A person familiar with the matter told Reuters that the offering was four to five times oversubscribed. Two other sources told the newswire that international demand was higher than it was for Aramco’s 2019 initial public offering (IPO) and included interest from China and elsewhere in Asia and Europe, another person said.
Aramco said in a statement it had listed 1.545 billion more shares, representing 0.64% of the company’s issued shares.
“Investing in Saudi Aramco strengthens the strategic partnership between China and Saudi Arabia, allowing Chinese investors to access the broader Middle Eastern market,” Xuyang Dong, a Chinese energy sector specialist at Australian think tank Climate Energy Finance, told the Financial Times. China is the biggest customer of Aramco’s crude.
Of the latest offering, 10% went to retail investors, while 90% went to institutional investors.
Aramco’s investor base has typically been Middle Eastern. The December 2019 IPO, which saw the sale of three billion shares, raised $25.6 billion — only 1.5% of the company’s then value of $1.7 trillion. The shares began trading only on the Tadawul, Saudi Arabia’s stock exchange. The IPO shattered records and became the world’s largest listing ever, surpassing the $25 billion raised by Chinese internet giant Alibaba in 2014. However, the deal fell short of a $2 trillion target valuation of the company set by Saudi Crown Prince Mohammed bin Salman. Due to the company being undervalued by international investors by about $300 million, the company did not list on global stock exchanges, as initially expected. The deal was originally due to take place in 2018, but it was postponed several times in hopes of bolstering investor confidence in the oil firm.

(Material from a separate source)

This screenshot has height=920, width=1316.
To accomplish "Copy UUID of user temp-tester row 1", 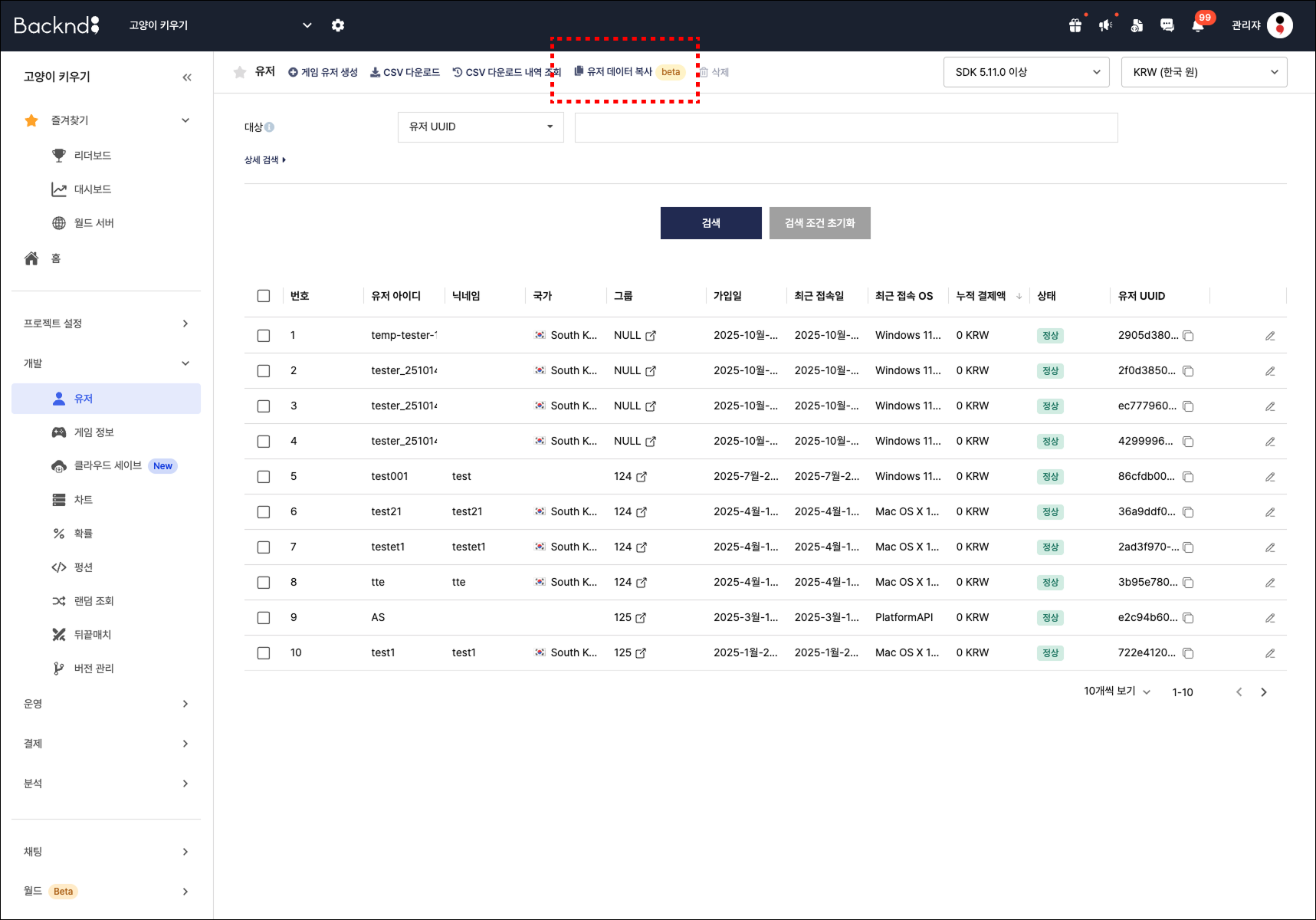I will pyautogui.click(x=1188, y=336).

Aramco has been increasingly looking to China and focusing its business toward petrochemicals and liquefied natural gas (LNG). In March, the company reported that its profits fell 25% to $121 billion for 2023 after breaking a record in 2022 of $161 billion off the back of higher energy prices caused by the war in Ukraine.
Funding the vision
The proceeds from both of Aramco IPOs are helping fund the Saudi government in its ambitious reform agenda Vision 2030 to wean the kingdom off an economic reliance on oil by heavily investing in other sectors, such as entertainment, green energy, sports and tourism.
The Saudi Arabian economy, which in 2022 was the fastest growing in the G20, contracted by 1.8% in the first quarter of 2024. Much of this was due to the kingdom, the world’s biggest crude exporter, lowering oil output to nine million barrels per day (bpd) in mid-2023 in a bid to increase global oil prices. The economic theory was that lowering output would decrease supply compared with demand and thus raise prices. However, global demand growth for oil has remained sluggish in 2024, and oil prices are still only around $79 per barrel, a far cry from the triple-digit prices seen in 2022 after Russia’s invasion of Ukraine.
Although Saudi Arabia’s sovereign wealth fund, the Public Investment Fund, has poured billions of dollars into Crown Prince Mohammed’s Vision 2030 program, the project has struggled to attract the foreign investment needed to meet all the targets for the gigaprojects, such as Neom and the Red Sea. As a result, some of the gigaproject targets have been delayed or adjusted. The latest Aramco IPO will help the government fund the projects.